- WHAT TO WORK ON:
Revise these items by replacing "badge" with "icon" and leaving everything else unchanged. Leave the pictures out of your answer.
━━ DATA FOR THIS TASK ━━
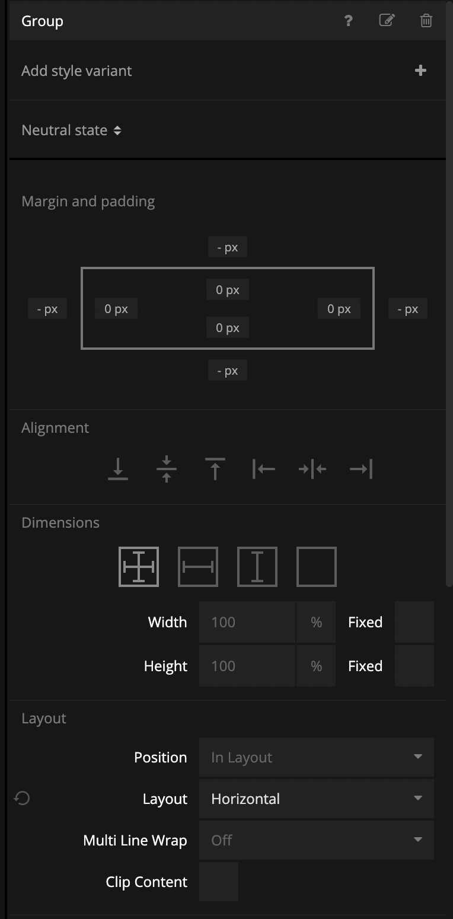The height and width of the screenshot is (919, 453).
Task: Select fill both width and height dimension
Action: pyautogui.click(x=139, y=567)
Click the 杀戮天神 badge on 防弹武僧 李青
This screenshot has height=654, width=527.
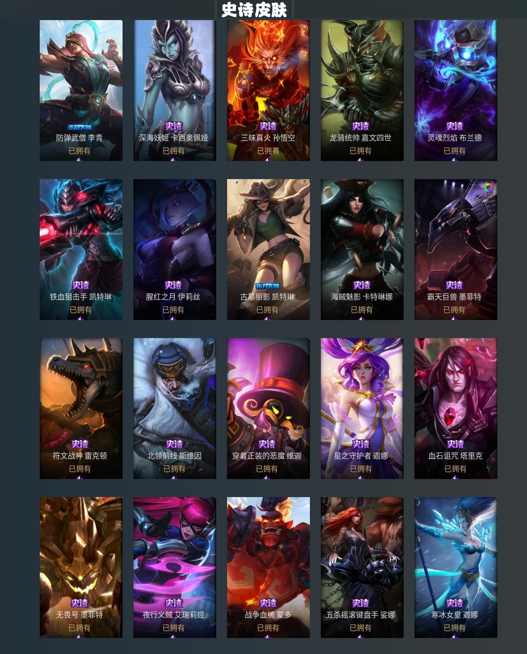point(79,127)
━━━
- TASK SOLUTION:
The height and width of the screenshot is (919, 453).
Task: Select fill both width and height dimension
Action: pyautogui.click(x=139, y=567)
Click the 杀戮天神 icon on 防弹武僧 李青
This screenshot has height=654, width=527.
point(79,127)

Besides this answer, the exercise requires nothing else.